-- Opening Marker --

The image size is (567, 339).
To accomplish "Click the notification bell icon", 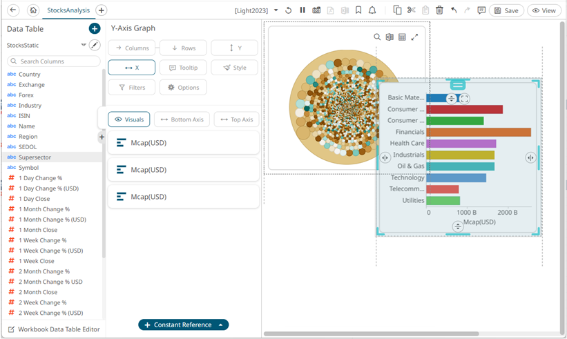I will click(372, 10).
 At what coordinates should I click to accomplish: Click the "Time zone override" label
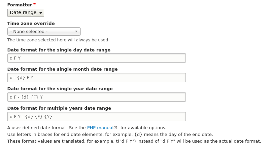pos(31,24)
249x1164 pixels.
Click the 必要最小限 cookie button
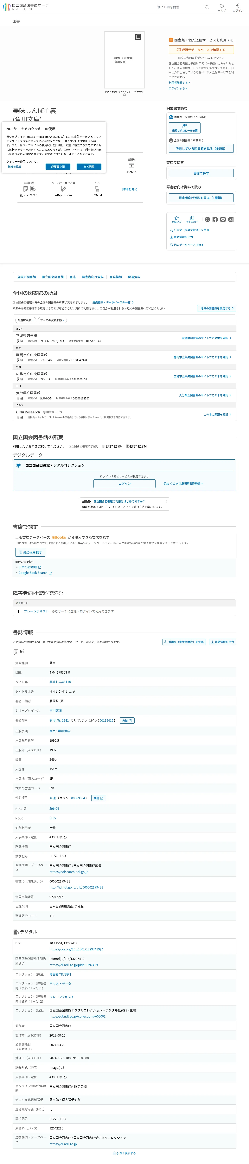(58, 167)
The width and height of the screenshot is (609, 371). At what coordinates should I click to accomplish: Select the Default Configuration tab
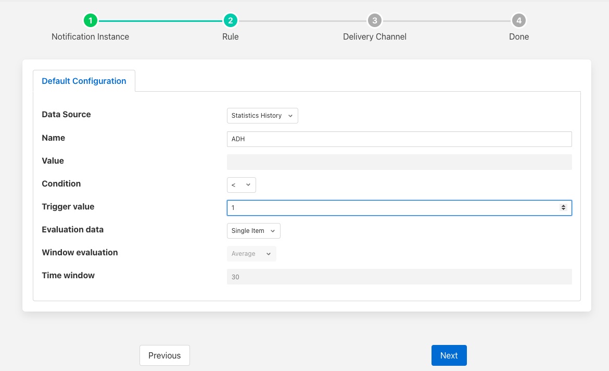pos(84,81)
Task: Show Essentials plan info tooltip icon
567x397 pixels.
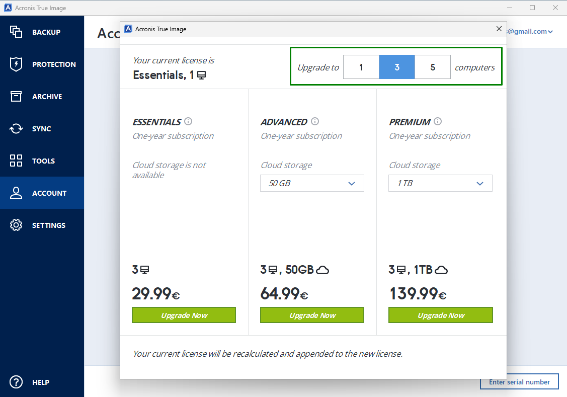Action: 188,121
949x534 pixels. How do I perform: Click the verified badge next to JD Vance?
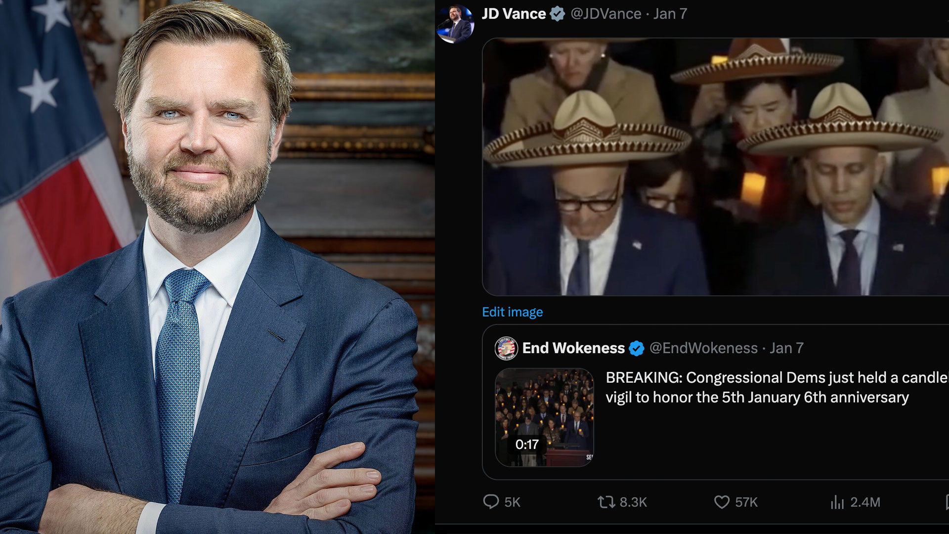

-- Closing Marker --

A faithful copy is needed of the lines from the one containing "Click the 必要最小限 cookie button" through the last line of the data above, with pictures left out.

Click the 必要最小限 cookie button
(58, 167)
The width and height of the screenshot is (609, 371). At what coordinates should I click to accomplish: Select the Default Configuration tab
pos(84,81)
Task: Show Essentials plan info tooltip icon
567x397 pixels.
Action: 188,121
949x534 pixels. How do I perform: Click the verified badge next to JD Vance?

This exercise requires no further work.